**WHAT YOU NEED TO DO:**
Copy out, word for word, the lines of the data starting with the line containing "What do you see at coordinates (40, 2294)" and going on through the line containing "center [240, 2412].", both included.

**DATASET ENTRIES:**
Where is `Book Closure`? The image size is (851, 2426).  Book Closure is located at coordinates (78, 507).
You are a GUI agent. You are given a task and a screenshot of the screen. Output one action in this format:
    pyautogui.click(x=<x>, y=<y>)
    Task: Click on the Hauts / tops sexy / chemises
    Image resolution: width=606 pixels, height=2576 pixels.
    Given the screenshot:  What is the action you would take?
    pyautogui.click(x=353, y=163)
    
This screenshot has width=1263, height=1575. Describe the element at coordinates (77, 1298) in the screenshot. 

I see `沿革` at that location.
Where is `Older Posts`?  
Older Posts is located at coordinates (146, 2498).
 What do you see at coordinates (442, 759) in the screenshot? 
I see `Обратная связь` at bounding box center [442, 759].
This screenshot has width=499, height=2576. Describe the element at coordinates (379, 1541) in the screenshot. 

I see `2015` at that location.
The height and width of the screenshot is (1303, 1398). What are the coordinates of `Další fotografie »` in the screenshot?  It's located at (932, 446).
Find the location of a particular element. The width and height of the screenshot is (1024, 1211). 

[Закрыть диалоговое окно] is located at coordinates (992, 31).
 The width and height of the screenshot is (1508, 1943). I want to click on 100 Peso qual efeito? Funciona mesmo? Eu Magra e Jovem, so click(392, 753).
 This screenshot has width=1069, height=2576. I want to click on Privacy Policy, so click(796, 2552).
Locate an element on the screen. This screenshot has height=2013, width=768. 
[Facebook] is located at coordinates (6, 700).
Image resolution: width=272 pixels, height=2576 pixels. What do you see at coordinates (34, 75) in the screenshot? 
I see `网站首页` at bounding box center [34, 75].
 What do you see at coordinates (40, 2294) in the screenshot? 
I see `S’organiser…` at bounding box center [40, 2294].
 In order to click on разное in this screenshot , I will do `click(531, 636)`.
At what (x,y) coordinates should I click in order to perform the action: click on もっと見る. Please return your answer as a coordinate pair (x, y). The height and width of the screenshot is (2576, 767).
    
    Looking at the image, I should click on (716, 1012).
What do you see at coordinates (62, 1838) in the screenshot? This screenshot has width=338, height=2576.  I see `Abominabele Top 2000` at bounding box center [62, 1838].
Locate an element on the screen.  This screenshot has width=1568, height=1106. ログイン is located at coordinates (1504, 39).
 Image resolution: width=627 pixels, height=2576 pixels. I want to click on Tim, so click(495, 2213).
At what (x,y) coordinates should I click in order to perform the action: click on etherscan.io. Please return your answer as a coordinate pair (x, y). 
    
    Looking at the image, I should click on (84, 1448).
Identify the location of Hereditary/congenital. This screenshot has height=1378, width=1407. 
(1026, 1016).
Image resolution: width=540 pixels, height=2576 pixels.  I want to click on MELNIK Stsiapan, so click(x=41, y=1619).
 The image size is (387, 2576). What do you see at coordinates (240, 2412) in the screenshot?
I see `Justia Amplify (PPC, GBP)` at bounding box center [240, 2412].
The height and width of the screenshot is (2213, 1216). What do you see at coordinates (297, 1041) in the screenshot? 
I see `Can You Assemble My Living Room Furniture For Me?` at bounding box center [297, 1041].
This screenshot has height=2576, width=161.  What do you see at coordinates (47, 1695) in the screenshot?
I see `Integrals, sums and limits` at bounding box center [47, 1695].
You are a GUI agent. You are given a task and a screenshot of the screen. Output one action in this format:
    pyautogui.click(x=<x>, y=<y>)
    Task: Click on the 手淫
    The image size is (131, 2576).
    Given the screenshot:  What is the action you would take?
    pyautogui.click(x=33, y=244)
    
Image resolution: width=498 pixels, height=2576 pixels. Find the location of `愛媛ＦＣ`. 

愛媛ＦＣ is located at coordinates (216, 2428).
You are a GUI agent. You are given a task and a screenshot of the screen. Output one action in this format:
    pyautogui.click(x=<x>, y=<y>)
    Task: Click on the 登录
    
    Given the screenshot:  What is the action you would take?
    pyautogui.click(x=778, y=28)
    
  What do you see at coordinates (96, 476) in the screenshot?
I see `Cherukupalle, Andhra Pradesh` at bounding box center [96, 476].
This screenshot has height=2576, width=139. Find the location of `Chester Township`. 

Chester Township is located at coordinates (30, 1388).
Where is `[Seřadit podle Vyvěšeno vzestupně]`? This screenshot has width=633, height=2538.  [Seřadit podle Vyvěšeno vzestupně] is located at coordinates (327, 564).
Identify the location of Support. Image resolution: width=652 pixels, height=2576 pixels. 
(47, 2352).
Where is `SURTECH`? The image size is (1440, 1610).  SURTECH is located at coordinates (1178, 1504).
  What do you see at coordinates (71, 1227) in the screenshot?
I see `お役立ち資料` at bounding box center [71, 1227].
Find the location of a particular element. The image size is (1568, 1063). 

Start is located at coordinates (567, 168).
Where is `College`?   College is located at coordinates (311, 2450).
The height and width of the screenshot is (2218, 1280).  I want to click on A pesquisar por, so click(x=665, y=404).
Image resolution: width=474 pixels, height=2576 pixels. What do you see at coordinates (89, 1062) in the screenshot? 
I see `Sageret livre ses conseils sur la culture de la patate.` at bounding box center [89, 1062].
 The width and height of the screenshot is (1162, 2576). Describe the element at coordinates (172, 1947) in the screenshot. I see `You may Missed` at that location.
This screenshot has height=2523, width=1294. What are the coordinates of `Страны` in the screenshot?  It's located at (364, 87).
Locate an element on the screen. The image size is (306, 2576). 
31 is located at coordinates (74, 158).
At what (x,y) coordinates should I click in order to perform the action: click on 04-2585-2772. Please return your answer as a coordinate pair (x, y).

**COMPLETED EXERCISE:**
 What do you see at coordinates (40, 2294) in the screenshot? 
I see `S’organiser…` at bounding box center [40, 2294].
 In order to click on разное in this screenshot , I will do `click(531, 636)`.
At what (x,y) coordinates should I click in order to perform the action: click on もっと見る. Please return your answer as a coordinate pair (x, y). The height and width of the screenshot is (2576, 767).
    
    Looking at the image, I should click on (716, 1012).
What do you see at coordinates (62, 1838) in the screenshot? This screenshot has width=338, height=2576.  I see `Abominabele Top 2000` at bounding box center [62, 1838].
Locate an element on the screen.  This screenshot has width=1568, height=1106. ログイン is located at coordinates (1504, 39).
 Image resolution: width=627 pixels, height=2576 pixels. I want to click on Tim, so click(495, 2213).
At what (x,y) coordinates should I click in order to perform the action: click on etherscan.io. Please return your answer as a coordinate pair (x, y). 
    
    Looking at the image, I should click on (84, 1448).
Identify the location of Hereditary/congenital. This screenshot has height=1378, width=1407. 
(1026, 1016).
Image resolution: width=540 pixels, height=2576 pixels.  I want to click on MELNIK Stsiapan, so click(x=41, y=1619).
 The image size is (387, 2576). What do you see at coordinates (240, 2412) in the screenshot?
I see `Justia Amplify (PPC, GBP)` at bounding box center [240, 2412].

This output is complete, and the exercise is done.